Corporations Are People, Too

Audio Length: 00:53:04

 

Transcript:

S1: My name is Felix Salmon. I work at Axios. I’m here with Emily Peck. (Hello.) And we have a special guest this week, not for the first time. Welcome back Yinka Adegoke. But you are no longer where you are. You have a new employer.

S2: Yes, I am at Rest of World. Thank you for having me again.

S1: What or who is Rest of World?

S2: The Rest of World is a publication which covers the impact of global technology around the world. We cover everything from, you know, big tech and Silicon Valley’s impact in far reaches of the universe of the globe, but also how local companies are coming up with technology ideas that can actually be things that more advanced economies can learn from.

S1: It’s a worthy and awesome publication. Go check that one out. We are going to be talking a bunch about actually what’s going on in Africa, the investments that are being made there, and especially in financial services and whether they’re entirely a good thing. And we’re going to talk about the housing bubble and whether that’s a good thing. Spoiler alert, probably not. And we, of course, are going to talk about the big Joe Biden tax plan. He wants to increase corporate tax rates. Is that a good thing? Find out on this week’s Slate Money.

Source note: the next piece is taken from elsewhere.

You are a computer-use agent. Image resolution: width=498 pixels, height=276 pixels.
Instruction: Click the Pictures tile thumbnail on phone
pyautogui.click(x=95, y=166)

S3: and also maple syrup. Just puttin' that out there. We’re also talking maple syrup .

S1: we do solve the maple syrup problem. There is a maple syrup problem and we solve it. So stay tuned for that in the numbers aound.

S3: It’s kind of a perfect Saturday category.

S1: So the other shoe has dropped and the Biden administration has announced how it wants to pay for most of this infrastructure spending, and it is through corporate taxes, which famously got cut by the Trump administration down to 21 percent. And Biden wants to bring the map back up to 28 percent, which apparently is going to raise about two trillion dollars over like 15 years. It’s not exactly the same. So it won’t cover the whole thing. They’ll do some other stuff internationally, which we’ll talk about. But, Yinka, I have a question for you. If the tax cut in 2017 was universally regarded as the reason why stocks went up so much in the Trump era, then is it reasonable to assume that a tax hike in 2021 or 2022 is going to be bad for stocks? Because if it is reasonable to assume that no one seems to have told equity investors.

S2: who knows anything about the stock markets anymore, you and I could sit here and make all kinds of guesses because there are a lot more things going into what’s encouraging investors right now than just tax cuts. But there’s no doubt that you actually are even hearing corporates out there, certain sectors. I think Jamie Dimon and some others have said, oh, yes, raise the taxes. That’s fine. It’s not the end of the world. I don’t know if that discourages or encourages investors, but for now, I don’t think it makes a huge amount of difference because there are far more other factors that impact stock prices,

S1: not least the fact that the tax rate is not the same as the amount of tax they pay. According to Treasury, the actual effective tax rate on big corporations is not 21 percent, it’s 7.7 percent. That’s the overall amount of big corporate profits that get paid in corporate taxes....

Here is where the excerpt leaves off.